Your task is to copy each line of the material below that includes "will".

Material for this exercise -
"""
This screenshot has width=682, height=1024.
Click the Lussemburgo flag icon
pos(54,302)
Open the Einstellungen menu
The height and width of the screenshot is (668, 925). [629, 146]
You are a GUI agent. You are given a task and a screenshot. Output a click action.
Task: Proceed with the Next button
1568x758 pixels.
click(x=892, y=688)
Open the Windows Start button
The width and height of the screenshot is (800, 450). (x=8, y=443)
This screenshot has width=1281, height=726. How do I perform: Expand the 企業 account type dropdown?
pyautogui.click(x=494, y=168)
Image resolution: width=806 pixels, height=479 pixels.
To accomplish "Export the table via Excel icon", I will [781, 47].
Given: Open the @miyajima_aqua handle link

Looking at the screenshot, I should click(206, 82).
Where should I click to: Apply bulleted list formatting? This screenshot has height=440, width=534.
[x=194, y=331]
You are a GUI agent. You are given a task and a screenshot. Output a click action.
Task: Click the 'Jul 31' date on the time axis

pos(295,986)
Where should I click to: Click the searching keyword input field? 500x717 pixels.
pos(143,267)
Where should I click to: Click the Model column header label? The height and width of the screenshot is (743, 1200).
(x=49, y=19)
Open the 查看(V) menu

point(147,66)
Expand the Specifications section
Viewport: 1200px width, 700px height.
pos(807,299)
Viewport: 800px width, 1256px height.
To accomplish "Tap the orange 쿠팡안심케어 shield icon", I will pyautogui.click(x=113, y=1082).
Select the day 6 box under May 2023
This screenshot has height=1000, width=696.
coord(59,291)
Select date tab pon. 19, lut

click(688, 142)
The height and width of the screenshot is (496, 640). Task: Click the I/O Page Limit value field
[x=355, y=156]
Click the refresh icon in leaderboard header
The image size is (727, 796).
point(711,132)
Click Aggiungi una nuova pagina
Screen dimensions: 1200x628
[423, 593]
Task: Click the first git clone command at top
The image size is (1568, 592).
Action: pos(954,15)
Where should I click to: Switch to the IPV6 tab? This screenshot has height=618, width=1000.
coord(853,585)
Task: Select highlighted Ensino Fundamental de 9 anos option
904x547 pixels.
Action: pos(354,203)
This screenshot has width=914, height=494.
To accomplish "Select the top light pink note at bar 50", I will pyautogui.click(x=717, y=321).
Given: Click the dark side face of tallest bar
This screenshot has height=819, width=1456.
"""
Task solution -
To accomplish "Export the table via Excel icon", I will [781, 47].
To accomplish "Tap the orange 쿠팡안심케어 shield icon", I will pyautogui.click(x=113, y=1082).
To accomplish "Select the top light pink note at bar 50", I will pyautogui.click(x=717, y=321).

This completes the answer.